··· 本文抜粋 ···

工藤さんが座っていたベンチ=17日、JR別府駅構内の商業施設
別府市光町で13日に起きた火災で、火元とみられるアパートに住み、行方が分からなくなっていたパート従業員工藤勝蔵さん(54)が17日、JR別府駅構内の商業施設で見つかった。別府署によると、工藤さんは出火当時、アパートの自室にいて、手と足に軽いけが。その後は市内の公園で寝泊まりしていたと話しており、今後、詳しく事情を聴く。
同署によると、午前11時ごろ、工藤さんの知人男性から同署に情報があり、商業施設のベンチに座っていた工藤さんを署員が確認した。両手のひらと右足の裏にやけどを負い、右足の指先を骨折。同署での事情聴取の後、市内の病院に入院した。
工藤さんは素足にサンダルを履き、青いトレーナーにジーパン姿。所持品はアパートの鍵だけだった。火災後は1人で行動し、食事はほとんど取らず、昼間は市内の公園で過ごし、夜は公園のトイレで寝ていたという。
「自分が捜されていると思っていたが、携帯電話を持ち出さなかったため誰にも連絡できなかった」と話しているという。同署は体調の回復を待って詳しく事情を聴く方針。
同日午前、商業施設で工藤さんを目撃した女性は、「その時、工藤さんと一緒にいた女性から『火災の時、着の身着のまま逃げ出し、(自分の部屋があった)2階から飛び降りたと工藤さんが話していた』と聞いた。工藤さんは終始無言だった」と話した。
火災では2人が行方不明となった。14日には焼け跡から70~80代とみられる女性の遺体が見つかっており、同署は連絡が取れない中尾月曜(つきよ)さん(82)ではないかとみて確認を急いでいる。

···

■ **課題一覧**:
**a)** 本文抜粋のうち、「工藤さんが座っていたベンチ=17日、JR別府駅構内の商業施設」で始まり「いかとみて確認を急いでいる。」まで続く部分を、一字も変えずに書き写してください。
**b)** 本文抜粋によると、見つかった時に工藤さんが持っていた物は何でしたか。

··· 提供資料 ···

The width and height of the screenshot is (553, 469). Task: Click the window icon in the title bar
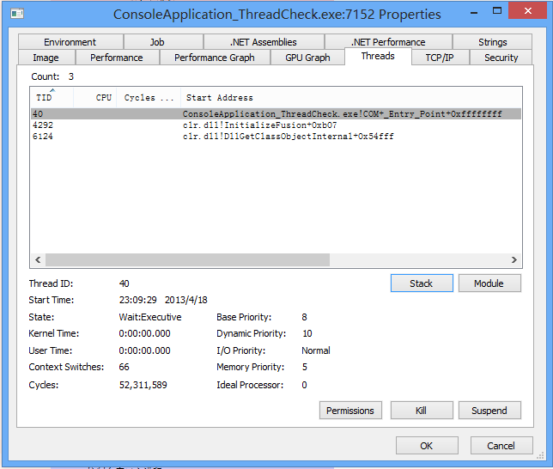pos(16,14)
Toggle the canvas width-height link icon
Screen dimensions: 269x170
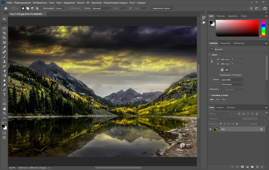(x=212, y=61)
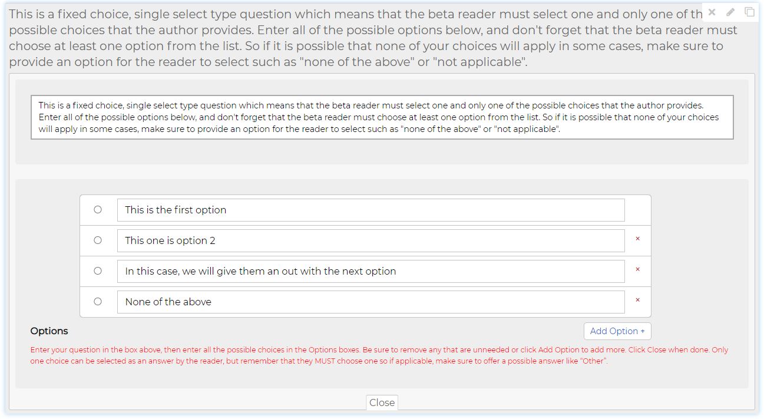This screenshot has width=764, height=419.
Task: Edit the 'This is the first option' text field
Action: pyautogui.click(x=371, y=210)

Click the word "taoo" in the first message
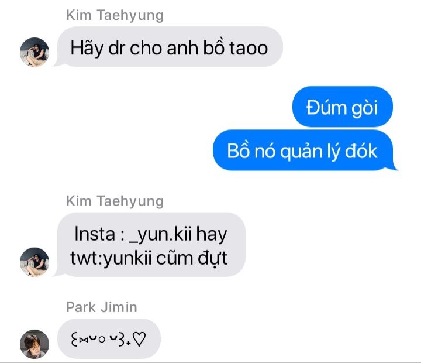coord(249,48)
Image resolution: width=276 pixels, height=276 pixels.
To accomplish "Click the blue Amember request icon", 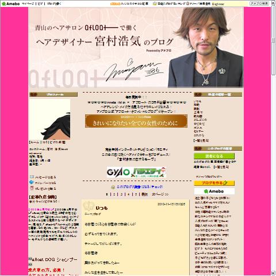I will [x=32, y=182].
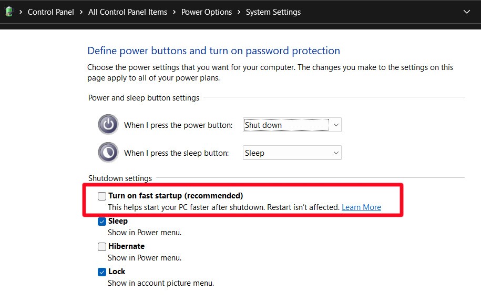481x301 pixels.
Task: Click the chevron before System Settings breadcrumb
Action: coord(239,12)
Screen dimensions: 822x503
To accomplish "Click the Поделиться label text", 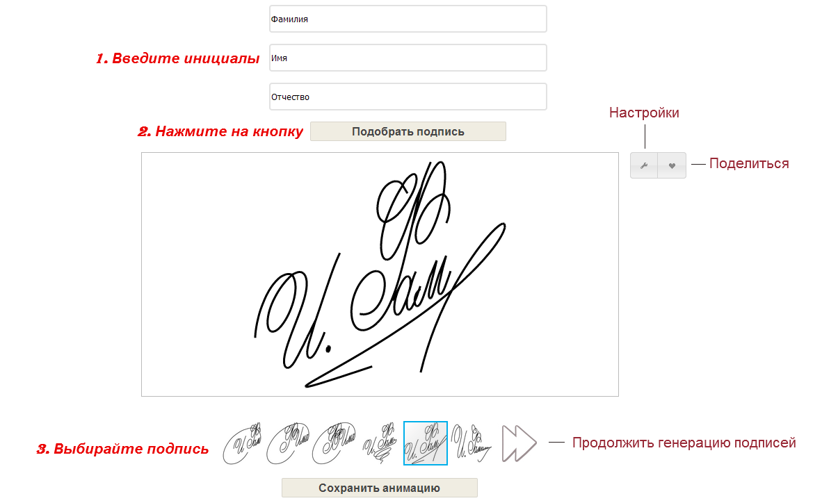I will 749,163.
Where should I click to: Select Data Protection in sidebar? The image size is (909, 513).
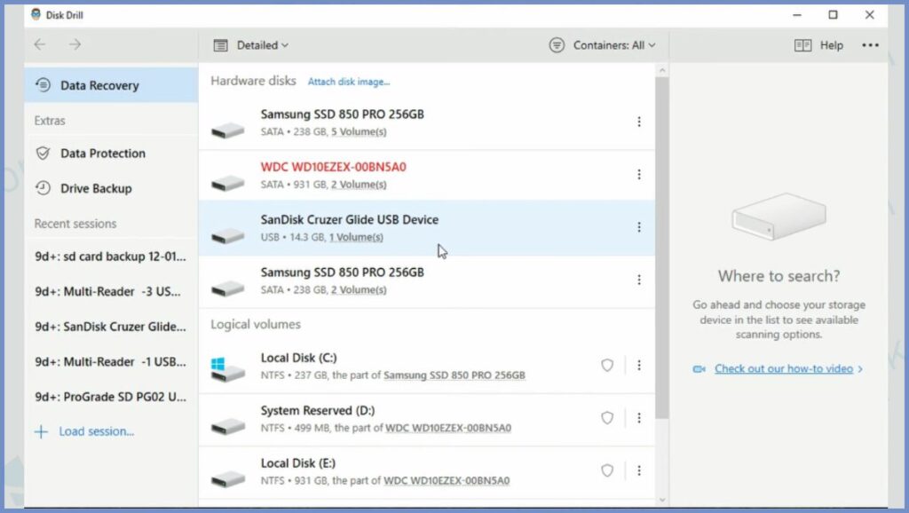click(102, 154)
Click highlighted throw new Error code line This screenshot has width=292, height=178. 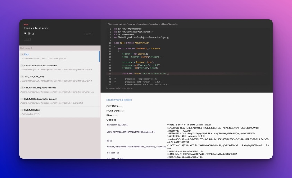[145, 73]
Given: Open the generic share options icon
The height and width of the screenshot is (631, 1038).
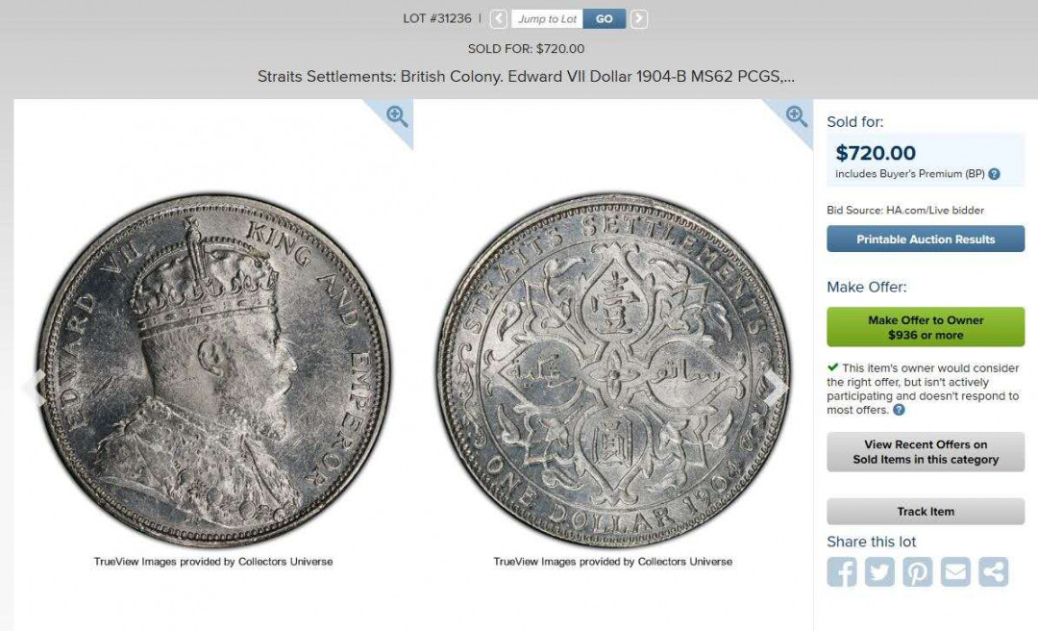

···
··· 提供資料 ···

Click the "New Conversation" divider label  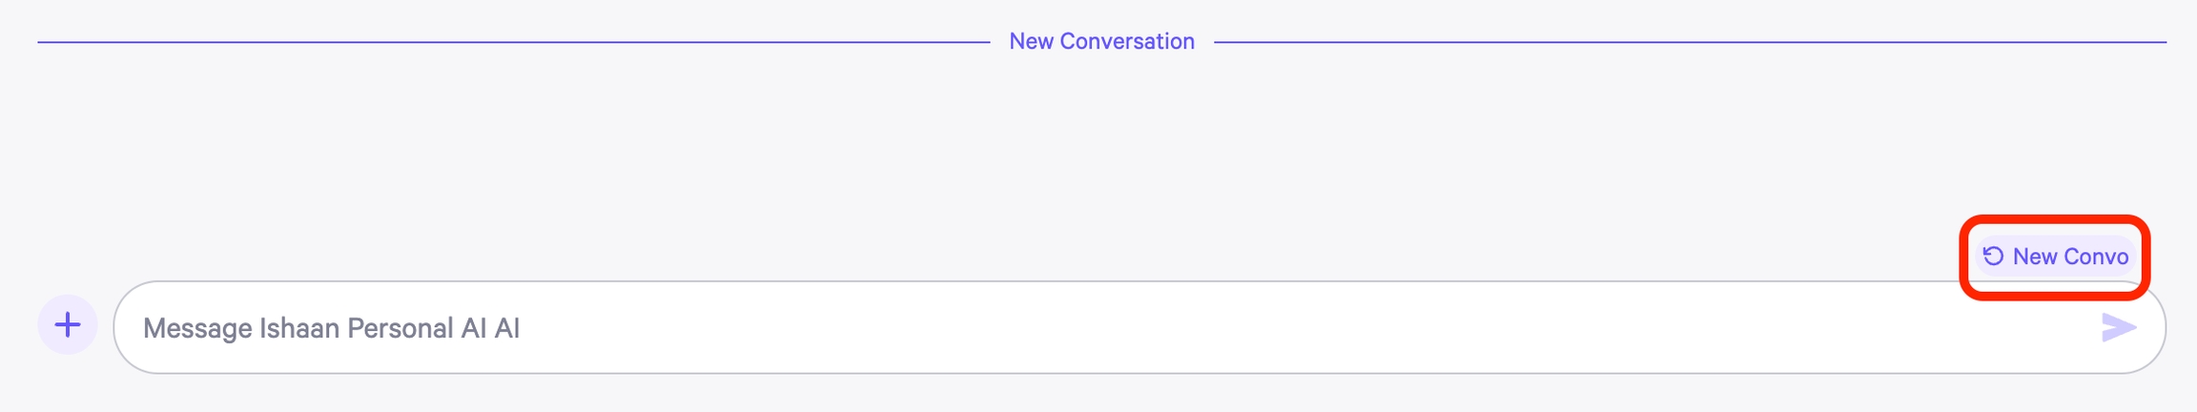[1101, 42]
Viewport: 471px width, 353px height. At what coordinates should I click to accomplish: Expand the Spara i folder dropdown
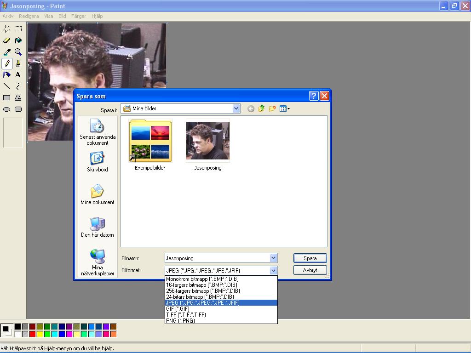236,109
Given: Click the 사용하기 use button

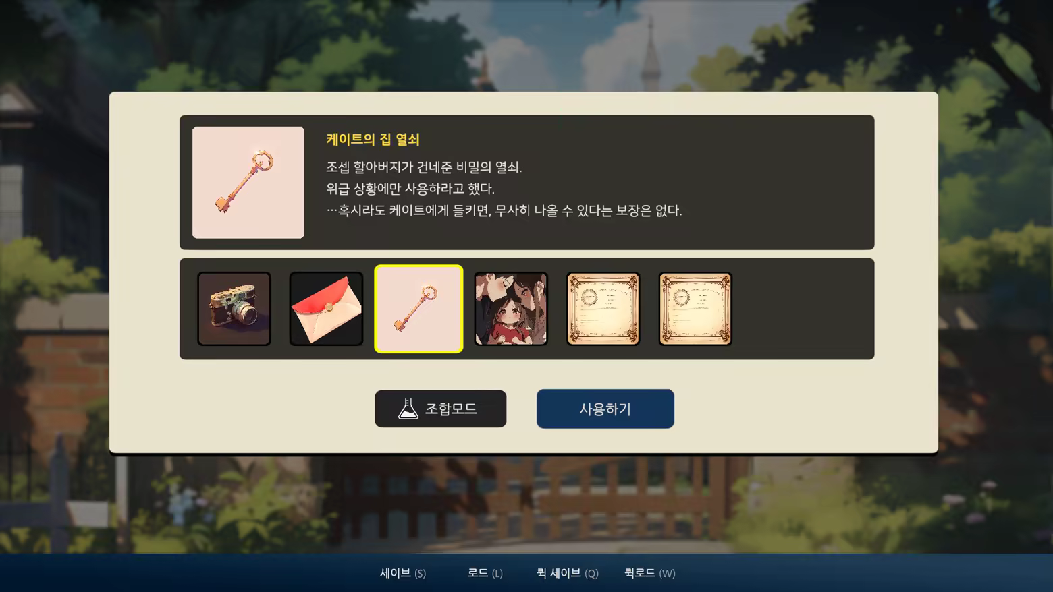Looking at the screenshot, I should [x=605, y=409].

···

■ **解答一覧**:
**a)**
工藤さんが座っていたベンチ=17日、JR別府駅構内の商業施設
別府市光町で13日に起きた火災で、火元とみられるアパートに住み、行方が分からなくなっていたパート従業員工藤勝蔵さん(54)が17日、JR別府駅構内の商業施設で見つかった。別府署によると、工藤さんは出火当時、アパートの自室にいて、手と足に軽いけが。その後は市内の公園で寝泊まりしていたと話しており、今後、詳しく事情を聴く。
同署によると、午前11時ごろ、工藤さんの知人男性から同署に情報があり、商業施設のベンチに座っていた工藤さんを署員が確認した。両手のひらと右足の裏にやけどを負い、右足の指先を骨折。同署での事情聴取の後、市内の病院に入院した。
工藤さんは素足にサンダルを履き、青いトレーナーにジーパン姿。所持品はアパートの鍵だけだった。火災後は1人で行動し、食事はほとんど取らず、昼間は市内の公園で過ごし、夜は公園のトイレで寝ていたという。
「自分が捜されていると思っていたが、携帯電話を持ち出さなかったため誰にも連絡できなかった」と話しているという。同署は体調の回復を待って詳しく事情を聴く方針。
同日午前、商業施設で工藤さんを目撃した女性は、「その時、工藤さんと一緒にいた女性から『火災の時、着の身着のまま逃げ出し、(自分の部屋があった)2階から飛び降りたと工藤さんが話していた』と聞いた。工藤さんは終始無言だった」と話した。
火災では2人が行方不明となった。14日には焼け跡から70~80代とみられる女性の遺体が見つかっており、同署は連絡が取れない中尾月曜(つきよ)さん(82)ではないかとみて確認を急いでいる。

**b)** アパートの鍵だけでした。